"Nature morte I"
Signed G.A-N. Canvas panel 35 x 27 cm.
Nils and Alice Wedel.
Thence by descent.
"Svenska hem i ord och bilder", 1942, "Hos Nils och Alice Wedel", illustrated p. 36.
Originally a Christmas gift from Gösta Adrian-Nilsson (GAN), the painting is part of the collection of the artist couple Nils and Alice Wedel. GAN was a close friend of the family from their youth in Paris, and the friendship lasted a lifetime.
‘Nature Morte I’ testifies to GAN's artistic reorientation during the five years he lived in Paris, 1920-1925. Behind him was a period in which he fused influences from the Futurists' worship of movement, the Cubists' new pictorial space and a kaleidoscope of colour and star patterns.
Jan Torsten Ahlstrand writes:
"Gösta Adrian-Nilsson (GAN) had the good fortune to descend on the European art scene at the right moment on two different occasions: in Berlin in 1913 and in Paris in 1920. In Berlin, the formerly wicked symbolist from Lund was converted to the new isms of continental modernism, of which he created a highly personal synthesis. When he arrived in Paris in June 1920 and got to know Fernand Léger, he was already moving towards a more unified Cubism in the spirit of Synthetic Cubism. GAN admired Léger's masculine and formal machine cubism, but unlike many others in the 1920s avant-garde, he was not a follower of Léger."

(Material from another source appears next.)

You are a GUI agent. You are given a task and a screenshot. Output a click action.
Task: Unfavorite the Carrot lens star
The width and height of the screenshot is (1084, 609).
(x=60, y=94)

GAN's synthetic cubism was rich in detail and strong colours, which distinguished him from the more austere Léger. The painting in this auction, “Nature Morte I”, is composed of a number of forms that extend vertically across the painting in several planes. The eye perceives a still life with a palette, a fruit, a knife and a bottle, but the forms seem to float freely without being anchored in space. The colouring of the various planes in yellow and red highlights the subject, framed in Léger's manner by white fields, against the muted background.

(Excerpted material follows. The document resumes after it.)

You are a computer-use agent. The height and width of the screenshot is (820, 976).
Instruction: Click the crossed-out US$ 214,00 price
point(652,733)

The painting is signed G.A-N with the lingering futuristic, lightning-shaped G and was probably executed between 1920 and 1923 in Paris. ‘Nature Morte I’ is a clear example of GAN's versatility and experimentation - he is on the verge of further developing his synthetic cubism. In the painting Composition with Letters (Vive la cubisme) from 1921 and in two still lifes from 1922 and 1923, he intersperses letters, pieces of paper and tickets in the picture, and the signature changes to a unified cubist form with three capitals.
In 1925, GAN leaves Paris and settles back in his hometown of Lund. The friendship with the Wedel family is resumed, and GAN becomes a regular guest in their home. He was often present at Christmas celebrations and sometimes brought Christmas presents for the children - framed drawings and works in tempera or oil. Alice and Nils Wedel's collection included a number of early works by GAN.
In the publication “Svenska Hem i Ord och Bilder” (Swedish Homes in Words and Pictures) from 1942, there is an illustrated story about the home of the Alice and Nils Wedel family on Jaktgatan in Örgryte. The painting in this auction is depicted in one of the interior photos from the artists' home. The shared studio was in the attic of the house, and ajoining there were the two boys' rooms. Gösta Adrian-Nilsson's “Nature Morte I” is placed on the wall by one of the beds - a gift to one of the children and a memory from Paris in the early 1920s.
Pictures:
GAN, "Nature Morte I", in one of the boys rooms at Jaktgatan, Örgryte. Photo: Carl Gemler for "Svenska Hem i Ord och Bilder", 1942.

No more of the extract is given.